Navigateur du réel

L’écrivain tchadien
Nimrod réunit dans
l’Or des rivières sept récits dont la puissance évocatrice fait respirer paysages et présences, réelles et fantômes.

Ingrid Merckx  • 3 juin 2010 abonné·es

Les rêves de ma mère. La lampe de mon père. Le chien de mon père. La maison de ma mère… Des titres de récits à la Pagnol, mais un séjour au Tchad, où le soleil ne tape pas mais grille, où la « révolution » maintient une chape de plomb, où les habitants sont frappés de silence et d’hébétude. « Dans quelque quartier qu’on fût, dans quelque ­maison, on se sentait prisonnier d’un cube de verre. La transparente matière, dès que les yeux se posaient assez longuement sur elle, se mettait à transpirer. Les plus audacieux des Ndjaménois disaient que le verre pleurait. » Nimrod revient au pays rendre visite à sa mère, veuve. Lourd de la culpabilité de celui qui s’est exilé, et chargé de mots.
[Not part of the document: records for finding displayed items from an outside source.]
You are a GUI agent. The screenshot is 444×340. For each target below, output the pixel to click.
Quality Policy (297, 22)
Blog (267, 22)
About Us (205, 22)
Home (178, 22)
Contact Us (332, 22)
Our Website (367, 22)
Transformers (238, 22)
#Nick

Dans les sept récits qui constituent l’Or des rivières, cet écrivain, né au Tchad, tire ses souvenirs comme on presse un fruit, extrayant un nectar de matières et de pensées, d’autobiographie et de méditations. À « l’excès de confort » de sa vie à Paris, il oppose le pisé de Chagoua, quartier de son enfance, où les murs vivaient, couverts de dessins, et où les corps respiraient, quand le béton les rend « hermétiques » . Et de se livrer à un « poème vespéral » sur la douche que l’on prend nu derrière les maisons, libérant son corps sous l’eau, l’air et le zénith. Il contre l’interdit sur l’exercice physique brandi par les notables qui ne se déplacent qu’en voiture climatisée, « boivent frais, mangent gras » , par un pèlerinage au crépuscule, sorte de « religion littéraire » qui l’entraîne, à pied, vers la maison maternelle, temple où il a « initié tous les départs » . Hommages, et politesse qu’il se rend à lui-même. « Qu’ai-je à faire de ma baudruche sociale si le regard de l’éternel enfant que je suis devait s’émoustiller puis disparaître ? » Autre pèlerinage, celui qu’il entreprend vers la tombe de son père dans « Le retour », le plus beau récit de ce recueil. Ainsi fait-il route vers le Sahel, pays de la révolution, un bidon pour bagage, marchant sur les traces de son père, pasteur, qui ne lui a jamais parlé et dont il comprend, en découvrant la vie qu’il eut lors de sa dernière mission, sa quête d’absolu aux portes du désert, pierres, sable et soleil. Enchanter la sécheresse, c’est la mission que s’est donnée le poète dans ce petit opus qui exhale une prodigieuse puissance d’évocation. « Mon voyage n’avait pour unique objet que celui d’inscrire ma présence dans le paysage. » Et de convoquer l’enfant en lui, « navigateur des deux bords du réel », pour faire jaillir la présence de ses parents, de ses amis d’enfance laminés par l’alcool, de ses anciens voisins, et autres fantômes qui ne l’ont pas quitté.